California county officials found the halls of Congress humming with activity the week of March 7 as lawmakers continued to focus on the funding bills for fiscal 2011. The federal government continues to operate on a series of continuing resolutions (CR) as Congress has been unable to finish any of this year’s appropriations bills. The current fiscal year began last October 1.
In the ongoing struggle to finalize a long-term CR for this year, the House approved last month legislation (HR 1) that would have shaved about $62 billion from current spending. The bill, which would fund the government through September 30, received a chilly reception from Senate Democrats. As expected, the Senate rejected HR 1 on March 9, as well as the Democratic alternative, which called for a more modest $4.7 billion in spending cuts.
In contrast to HR 1, the two-week CR (H J Res 44) that passed Congress earlier this month does not contain some of the more controversial policy issues that were included in the longer-term package. The stopgap funding measure, which expires on March 18, eliminated a number of fiscal 2010 congressional earmarks, including a number of transportation projects.
With the expiration of the short-term CR quickly approaching, the House cleared March 15 the sixth round of stopgap funding (H J Res 48) that will last through April 8. The measure, which passed by a vote of 271-158, slices $6 billion from the federal government’s current budget. For its part, the Senate approved the spending package March 17 by a vote of 87-13. President Obama is expected to sign the measure by Friday in order to avoid a government shutdown.

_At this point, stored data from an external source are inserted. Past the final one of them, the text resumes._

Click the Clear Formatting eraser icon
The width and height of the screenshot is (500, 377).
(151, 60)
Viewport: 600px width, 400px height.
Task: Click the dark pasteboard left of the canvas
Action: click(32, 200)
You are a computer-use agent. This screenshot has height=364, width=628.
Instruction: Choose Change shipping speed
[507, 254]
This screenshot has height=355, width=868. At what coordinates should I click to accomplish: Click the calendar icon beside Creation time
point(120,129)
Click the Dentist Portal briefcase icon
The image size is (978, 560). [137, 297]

Nearly one-third of the $6 billion cut comes from revoking dollars that were not needed for the 2010 census. Overall, H J Res 48 reduces or terminates a total of 25 programs for a savings of $3.5 billion. Lawmakers also realized savings by canceling congressional earmarks in the fiscal 2010 appropriations bills, including several accounts funded under the Justice and Interior subcommittee jurisdictions.
The short-term CR gives the Obama administration and congressional leaders some breathing room as they continue to negotiate a longer-term budget deal for fiscal 2011. While there is some optimism surrounding the budget talks, House GOP leaders will be pressed by conservatives in the lower chamber to slash at least $50 billion more from the spending bills.
In a possible break through, key members of Congress from both parties have signaled that the latest stopgap spending measure will be the final short-term CR this fiscal year, increasing chances for a longer-term funding package within the next few weeks. However, key lawmakers continue to wrangle over which areas of the budget should be targeted for reductions.
While a possible budget agreement may be on the horizon, conservatives have their sights set on dismantling parts of President Obama’s domestic policy agenda, including the controversial health care law (PL 111-148, PL 111-152). Lacking other viable options, they are using the fiscal 2011 appropriations bills as the vehicle to try to make major policy changes.
In other developments, 23 Republican senators sent a letter March 16 to President Obama calling for him to spearhead efforts to reform entitlement programs. The GOP lawmakers threatened to block an increase in the nation’s $14.3 trillion debt limit if the president fails to take the lead on the politically volatile issue.
On the other side of the Capitol, House Republican leaders are expected to factor in savings from a reform of entitlement programs in their fiscal 2012 budget resolution. It is not clear if GOP budget chiefs will unveil specific details on their proposed modifications to the entitlement programs, as policy changes would be made by other committees who have jurisdiction over the programs.
In addition to restructuring Social Security and Medicare, Medicaid reform also would be on the table. Of course, any significant changes to Medicaid could have a major impact on state and local governments.